Existing data-plane decision trees are constrained by hardware resources, requiring precomputed, fixed-size feature sets—severely limiting model accuracy and scalability. This paper proposes a partitioned decision tree system for programmable data planes, enabling stateful streaming inference over sliding windows. Our approach addresses these limitations through three key contributions: (1) a subtree-based feature partitioning mechanism for distributed inference; (2) a loopback channel to enable cross-partition reuse of registers and match keys; and (3) a joint optimization framework that co-designs feature allocation and tree topology. Implemented in P4, the system integrates match-action tables, stateful registers, loopback control, and sliding-window feature extraction, supported by custom training and design-space exploration tools. Evaluation on real-world datasets shows it supports stateful feature sets five times larger than prior methods, achieves comparable detection latency, and incurs less than 0.05% loopback overhead under one million concurrent flows.

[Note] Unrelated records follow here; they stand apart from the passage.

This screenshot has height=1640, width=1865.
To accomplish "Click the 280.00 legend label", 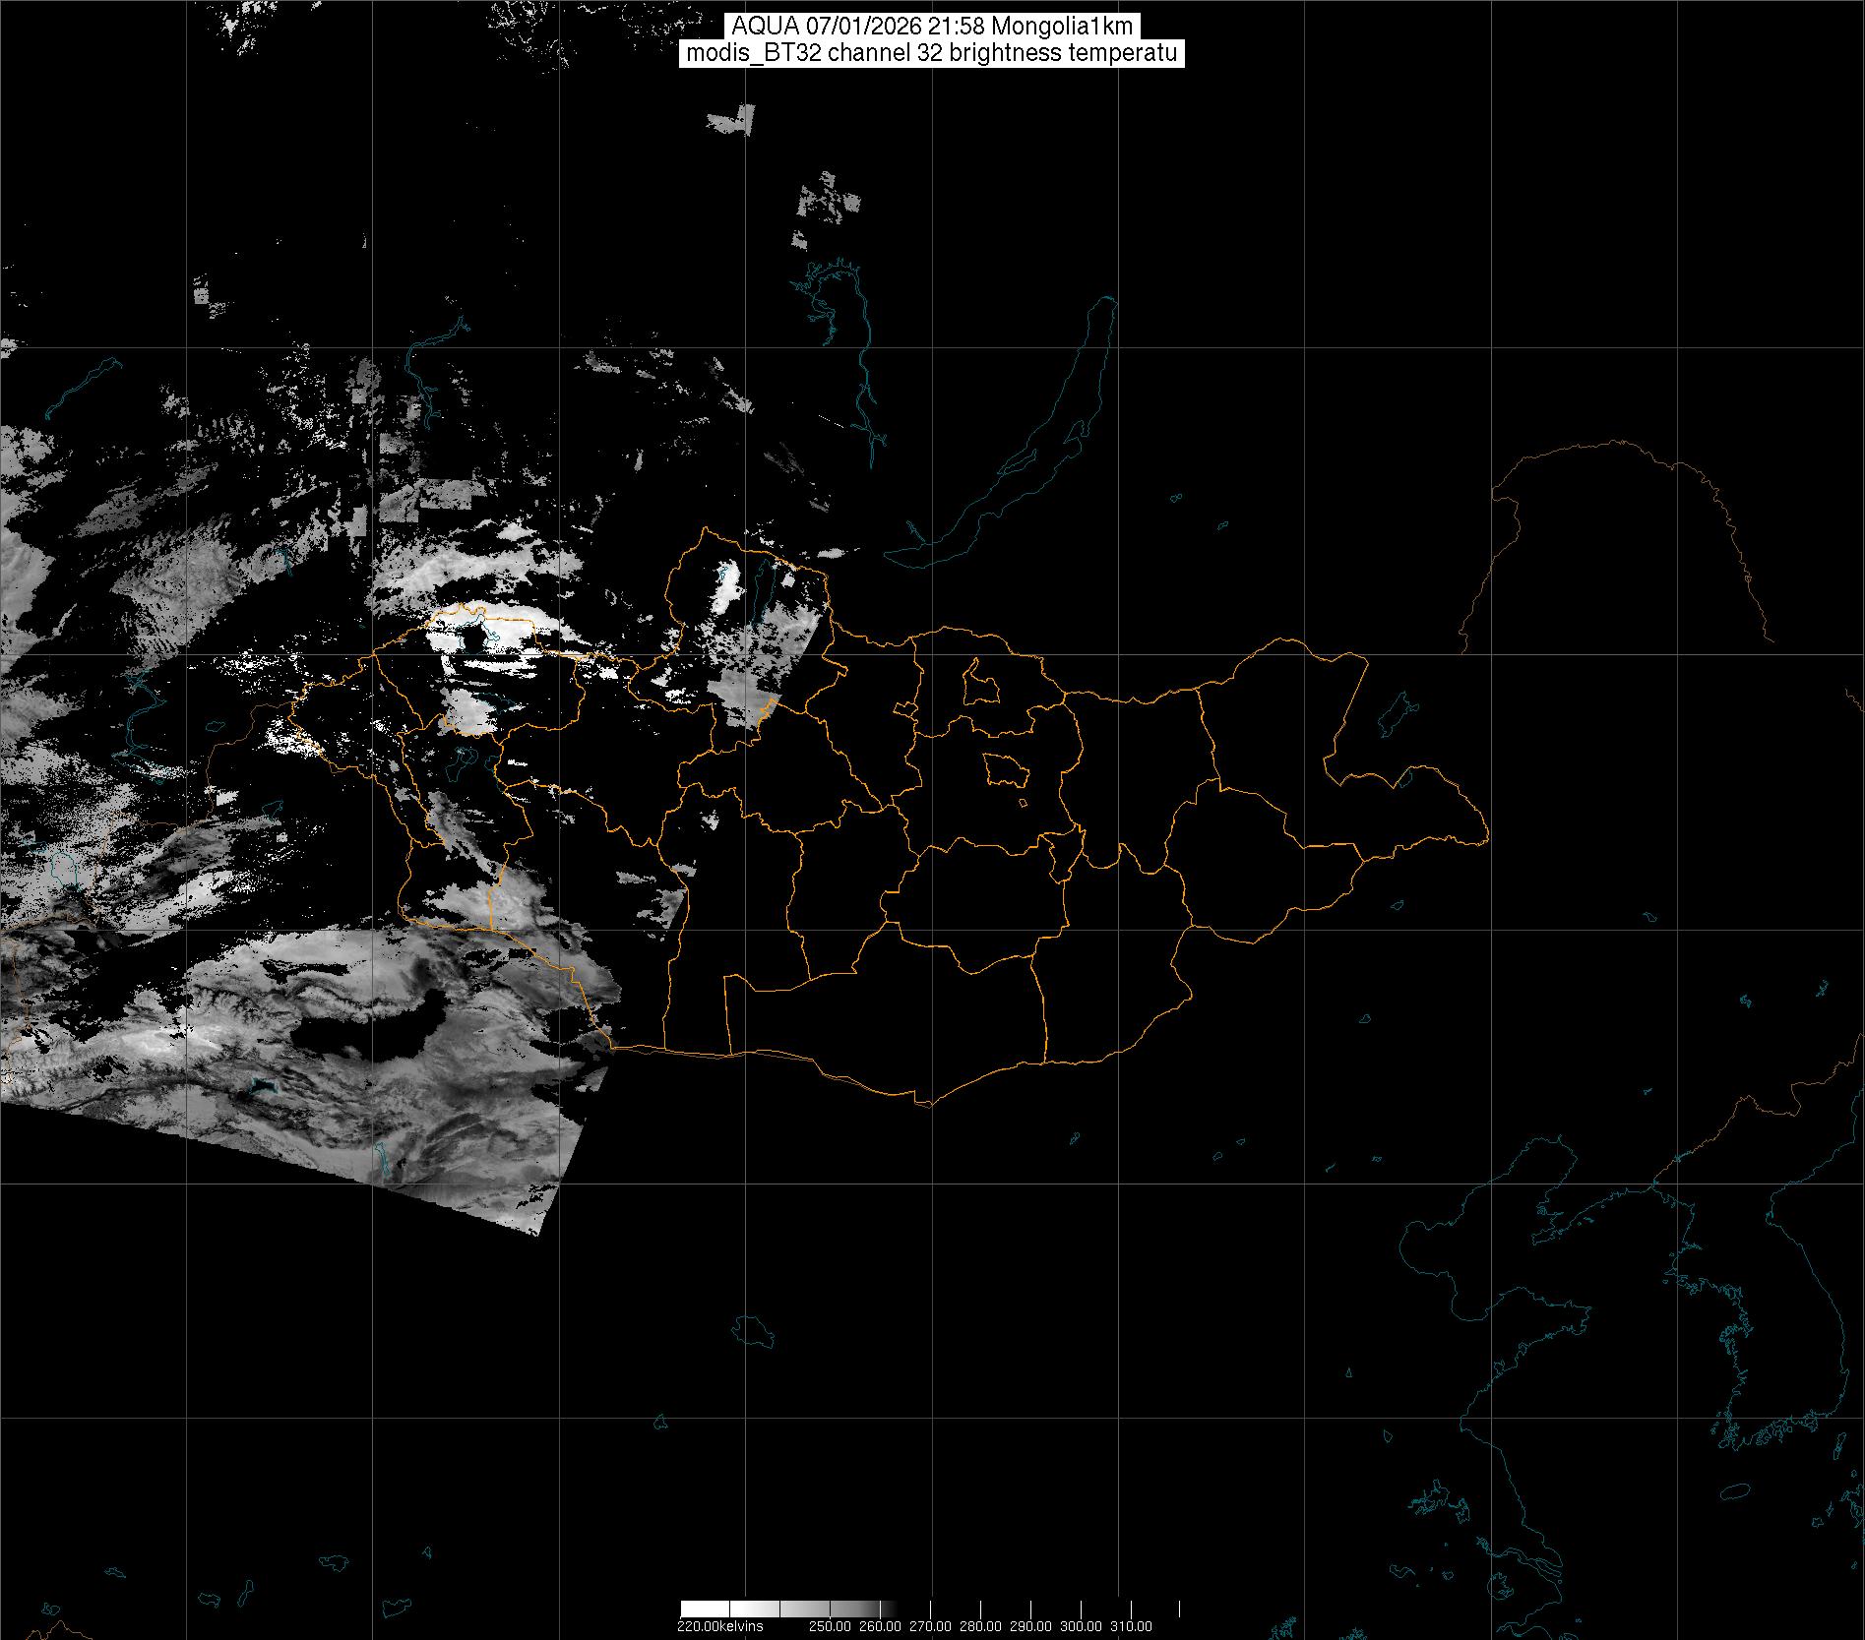I will [980, 1626].
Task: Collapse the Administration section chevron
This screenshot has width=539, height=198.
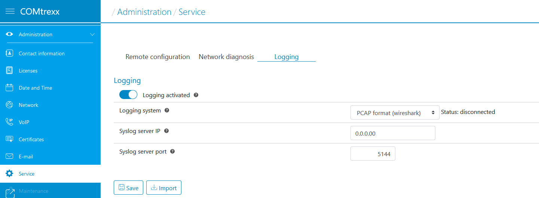Action: 92,34
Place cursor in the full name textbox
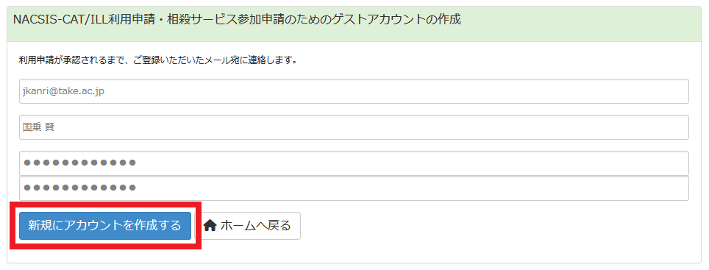The width and height of the screenshot is (709, 270). (354, 127)
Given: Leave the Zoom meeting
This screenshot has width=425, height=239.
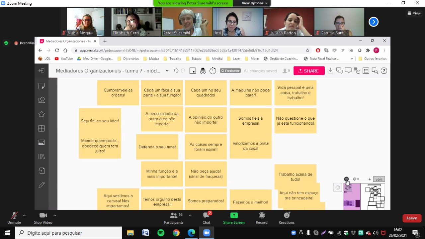Looking at the screenshot, I should tap(412, 218).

Machine learning (ML) is increasingly being deployed in programmable data planes (switches and SmartNICs) to enable real-time traffic analysis, security monitoring, and in-network decision-making. Decision trees (DTs) are particularly well-suited for these tasks due to their interpretability and compatibility with data-plane architectures, i.e., match-action tables (MATs). However, existing in-network DT implementations are constrained by the need to compute all input features upfront, forcing models to rely on a small, fixed set of features per flow. This significantly limits model accuracy and scalability under stringent hardware resource constraints. We present SPLIDT, a system that rethinks DT deployment in the data plane by enabling partitioned inference over sliding windows of packets. SPLIDT introduces two key innovations: (1) it assigns distinct, variable feature sets to individual sub-trees of a DT, grouped into partitions, and (2) it leverages an in-band control channel (via recirculation) to reuse data-plane resources (both stateful registers and match keys) across partitions at line rate. These insights allow SPLIDT to scale the number of stateful features a model can use without exceeding hardware limits. To support this architecture, SPLIDT incorporates a custom training and design-space exploration (DSE) framework that jointly optimizes feature allocation, tree partitioning, and DT model depth. Evaluation across multiple real-world datasets shows that SPLIDT achieves higher accuracy while supporting up to 5x more stateful features than prior approaches (e.g., NetBeacon and Leo). It maintains the same low time-to-detection (TTD) as these systems, while scaling to millions of flows with minimal recirculation overhead (<0.05%).